Using the results developed in the previous sections we now consider the effect of topographic drag on the barotropic tide over a section of the northern mid-Atlantic ridge (Fig. 5a), a site of significant tidal conversion. At these latitudes the semidiurnal tide is superinertial and the diurnal tide is subinertial, allowing investigation of both the wave and nonwave limits discussed previously. The relevant formulas for the drag coefficients in each limit are summarized in Fig. 4c, and may be substituted into the general solution Eq. (29) to determine the barotropic tide flow speeds (and kinetic energy). The equivalent isotropic bottom-roughness spectrum ${| \hat{h} (K) |}^{2}$ computed for this North Atlantic Ocean region is shown in Fig. 5b, along with a smoother analytic representation (that we use in our calculations in order to avoid the high amplitudes at very large scales in the original spectrum, which are a product of the spatial windowing). Topographic datasets only contain horizontal wavelengths down to a few tens of 10 km, but scales smaller than this may be important to the topographic stress. At smaller wavelengths abyssal hills dominate the bathymetry and we therefore combine the resolved topographic spectrum with an appropriate abyssal hill spectrum for this region from Goff (2010). The combined spectrum is shown as a black dashed curve on Fig. 5b. The theory presented in earlier sections was derived in the small-excursion limit that assumes ε = ku/ω ≪ 1. For a typical tidal flow speed in this region of (~1–2 cm s⁻¹) and the semidiurnal tidal frequency, ε ≪ 1 implies k ≪ 0.0071 m⁻¹ for validity of the theory (or equivalently a wavelength λ = 2π/k ≫ 1 km). We will check this assumption a posteriori.

We first consider the topographic stress associated with the semidiurnal tide in the locally dissipating (limit i; blue line in Fig. 6a) and propagating mode (limit ii; black) regimes. The limits are considered independently: in limit (i) we assume that 100% of the waves dissipate locally, whereas in limit (ii) we assume that 100% of the waves propagate away. The real situation will be some combination of the two, with larger scales propagating away, and smaller scales dissipating locally. The modulus of the drag coefficient (for each of the real and imaginary components, if they exist) is shown in Fig. 6a for each limit, cumulatively summed from small to large wave (or mode) number. For propagating modes, the largest contributions to both the imaginary component (the spring force) and the real component (the drag force) come from the lowest modes, with essentially all the force arising from mode numbers less than 10 (scales exceeding 5 km). The total spatial-mean kinetic energy (Fig. 6b) is reduced by 7% by the propagating mode drag, with about 6% from above 10 km and only 1% from smaller than 10 km. The biggest effect comes from the first two modes each contributing about 1% reduction each in spatial-mean kinetic energy. The dissipating wave drag, in contrast, has almost no amplitude at the largest scales. Cumulatively, dissipating wave drag at sub-10-km scales reduces the kinetic energy by about 1%, as compared with 2% for the above-10-km topographic scales. Thus, the total reduction in spatial-mean kinetic energy associated with locally dissipating waves is 3%—significantly less than the 7% due to remotely dissipating, propagating modes. In reality, the total drag will be a combination of propagating mode drag, for scales that generate such modes, and dissipating wave drag for scales that dissipate locally.
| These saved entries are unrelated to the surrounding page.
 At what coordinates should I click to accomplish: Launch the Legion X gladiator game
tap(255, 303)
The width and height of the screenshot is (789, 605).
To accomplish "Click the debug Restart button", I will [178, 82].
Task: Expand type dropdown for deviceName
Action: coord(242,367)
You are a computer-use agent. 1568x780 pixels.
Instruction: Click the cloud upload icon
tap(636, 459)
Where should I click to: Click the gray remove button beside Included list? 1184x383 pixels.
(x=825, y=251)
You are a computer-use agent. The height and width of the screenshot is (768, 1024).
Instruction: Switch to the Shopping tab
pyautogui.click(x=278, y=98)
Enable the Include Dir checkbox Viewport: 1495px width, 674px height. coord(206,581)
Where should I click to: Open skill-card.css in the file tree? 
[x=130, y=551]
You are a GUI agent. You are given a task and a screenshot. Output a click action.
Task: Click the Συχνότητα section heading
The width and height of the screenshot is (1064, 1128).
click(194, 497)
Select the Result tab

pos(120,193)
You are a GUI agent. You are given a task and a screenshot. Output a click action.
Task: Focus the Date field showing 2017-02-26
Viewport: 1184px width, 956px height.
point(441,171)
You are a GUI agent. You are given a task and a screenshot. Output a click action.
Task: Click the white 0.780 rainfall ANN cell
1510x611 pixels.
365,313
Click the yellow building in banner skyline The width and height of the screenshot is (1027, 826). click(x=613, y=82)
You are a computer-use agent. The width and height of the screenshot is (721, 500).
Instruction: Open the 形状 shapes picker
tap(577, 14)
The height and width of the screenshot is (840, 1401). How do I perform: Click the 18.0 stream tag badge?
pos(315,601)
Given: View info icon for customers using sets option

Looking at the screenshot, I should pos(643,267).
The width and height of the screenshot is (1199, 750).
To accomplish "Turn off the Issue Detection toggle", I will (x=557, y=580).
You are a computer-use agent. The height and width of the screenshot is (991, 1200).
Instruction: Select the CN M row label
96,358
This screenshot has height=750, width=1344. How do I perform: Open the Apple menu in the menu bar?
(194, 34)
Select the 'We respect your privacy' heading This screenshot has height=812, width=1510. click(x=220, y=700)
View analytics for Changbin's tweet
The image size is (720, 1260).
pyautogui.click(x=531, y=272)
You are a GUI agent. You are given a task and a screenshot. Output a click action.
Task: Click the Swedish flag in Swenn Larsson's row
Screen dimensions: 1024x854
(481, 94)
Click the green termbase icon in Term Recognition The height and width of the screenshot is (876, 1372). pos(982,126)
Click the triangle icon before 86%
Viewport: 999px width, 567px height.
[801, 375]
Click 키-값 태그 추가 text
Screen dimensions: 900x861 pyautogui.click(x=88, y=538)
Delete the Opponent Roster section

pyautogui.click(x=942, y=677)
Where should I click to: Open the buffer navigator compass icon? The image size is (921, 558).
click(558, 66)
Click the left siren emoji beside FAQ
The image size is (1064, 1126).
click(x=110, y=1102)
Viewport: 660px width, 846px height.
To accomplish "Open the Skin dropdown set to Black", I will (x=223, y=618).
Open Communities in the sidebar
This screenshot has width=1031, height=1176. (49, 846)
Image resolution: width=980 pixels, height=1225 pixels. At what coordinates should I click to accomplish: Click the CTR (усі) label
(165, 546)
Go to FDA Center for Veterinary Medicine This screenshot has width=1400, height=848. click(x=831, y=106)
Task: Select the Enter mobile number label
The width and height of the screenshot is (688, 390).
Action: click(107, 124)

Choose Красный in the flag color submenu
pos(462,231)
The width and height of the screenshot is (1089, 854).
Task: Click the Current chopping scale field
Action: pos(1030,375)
We now consider the drag on the diurnal tide, which is subinertial in the North Atlantic sample region (and also significantly weaker than the semidiurnal tide), and will therefore generate bottom-trapped internal tides (limit iii). The drag coefficient and spatial-mean kinetic energy are shown in Fig. 7. The bottom-trapped tides cause a 40% reduction in the spatial-mean kinetic energy, predominantly due to intermediate (10–200 km) spatial scales. The impact of the bottom-trapped internal tide stress is about 4 times as large as would be the equivalent dissipating wave drag, if internal waves were generated instead (shown as dashed line for comparison). The drag coefficients for both stresses are identical in modulus but the bottom-trapped stress acts out of phase with the barotropic flow, as a spring force, whereas the dissipating wave stress acts in-phase as a frictional drag. Thus, the generation of bottom-trapped internal tides—and the associated topographic spring force—is particularly effective at damping the barotropic tide, as compared with other topographic interactions.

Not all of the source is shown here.